ROME (Reuters) -Mario Draghi, the former Italian prime minister and European Central Bank president, will be asked to advise the EU on how to keep its economy competitive as it transitions to greener energy, European Commission President Ursula von der Leyen said.
Draghi, 76, is considered by some as the saviour of the euro for having calmed markets by promising to do “whatever it takes” when he chaired the ECB between 2011 and 2019 during a financial crisis that posed an existential threat to the currency bloc.
Von der Leyen said in her annual State of the Union speech in Strasbourg, that the European Union needed to look further ahead and set out how to fight inflation, tackle a labour shortage and spur economic growth while also asking industry to lead on the clean transition.
“This is why I have asked Mario Draghi – one of Europe’s great economic minds – to prepare a report on the future of European competitiveness. Because Europe will do ‘whatever it takes’ to keep its competitive edge,” she said.

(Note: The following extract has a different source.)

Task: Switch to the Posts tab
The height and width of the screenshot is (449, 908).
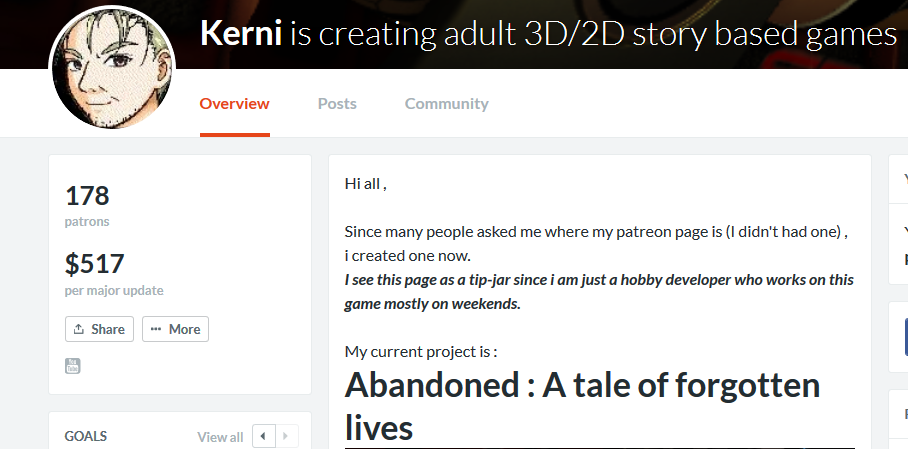Action: (337, 104)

A source close to the matter said Draghi had accepted the job and “is very interested in the topic”.
The report is expected to be delivered next June or July, the source added.
Draghi was prime minister of Italy from February 2021 to October 2022, leading a unity government that navigated the COVID-19 crisis and the turbulence caused by Russia’s invasion of Ukraine.
He called for an EU fiscal union in this year’s Martin Feldstein lecture and again last week in an Economist article.
“Forging a closer union will ultimately prove to be the only way to deliver the security and prosperity that European citizens crave,” Draghi wrote in the magazine.